Preachers only teach a few Bible verses that support their company line.

But let’s face it: Everything we know about Christ is from words written down by a few of His followers. These disciples became apostles, sent forth to spread the good news of His Royal Government come to earth. Christians the world over count their words as the scriptures of truth, inspired by the Spirit of God.

Almost all denominations say that they believe the apostles’ words. They say that they go by every word of God found in the Bible. Yet each denomination uses very few of the apostles’ words, yet still claiming to have the whole truth of God.

Although many congregations are sincere, they still, in essence, are saying, “Join us, walk the aisle, be baptized, come to church, enjoy the fellowship, pay your tithes and offerings and you are in. You’re going to heaven.” They patchwork a few verses of the Bible, yet never dig deep into those very apostles’ words about Christ’s plan and purpose. Their sermons recount others’ interpretations. They are in a straitjacket, bound by doctrines based on 10% of the Bible.

But you won’t hear about how the cross puts sin to death in our lives. You won’t hear Romans 6 preached. Why? The people in the pews don’t want to hear it, and they might just leave and not come back when they do hear it. Roman 6 is about our crucifixion with Christ, our death, burial, and resurrection with Him. Can’t have a resurrection without a death. It is about the death of our old sinful self and our resurrection with Christ. These are somber, yet joyful words, but you won’t hear it preached.

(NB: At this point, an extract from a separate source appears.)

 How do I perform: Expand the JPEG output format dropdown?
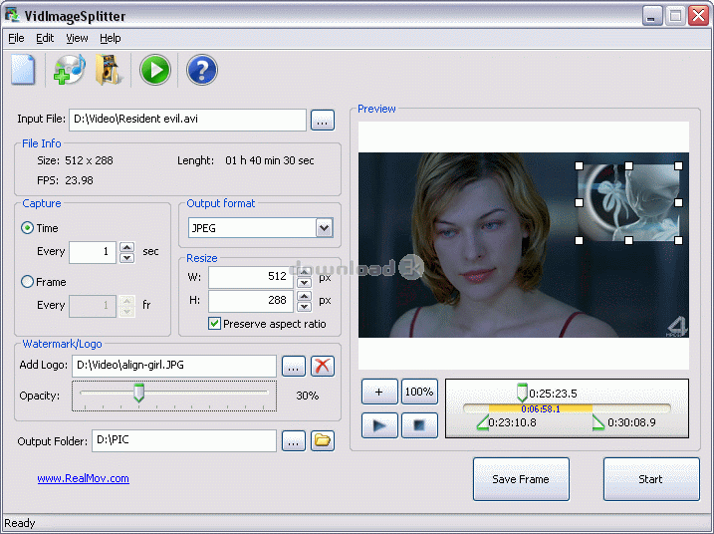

Furthermore, you won’t hear the apostle John’s gospel, except for John 3:16 and maybe John 1:1. What about the rest of the Gospel of John? What holy mysteries await us in the 90% of the apostles’ words that they don’t teach?

What They Wrote

What did the apostles write down for us? They wrote about Christ’s Kingdom, which is the gospel, the good news (Mark 1:14). They recorded Christ’s words about the Kingdom in parables, which contain the mysteries of God “which have been kept secret from the foundation of the world” (Matt. 13:35). They wrote about the way to become like Christ, which is the “riches of the glory of this mystery…Christ in you, the hope of glory” (Col.1:27).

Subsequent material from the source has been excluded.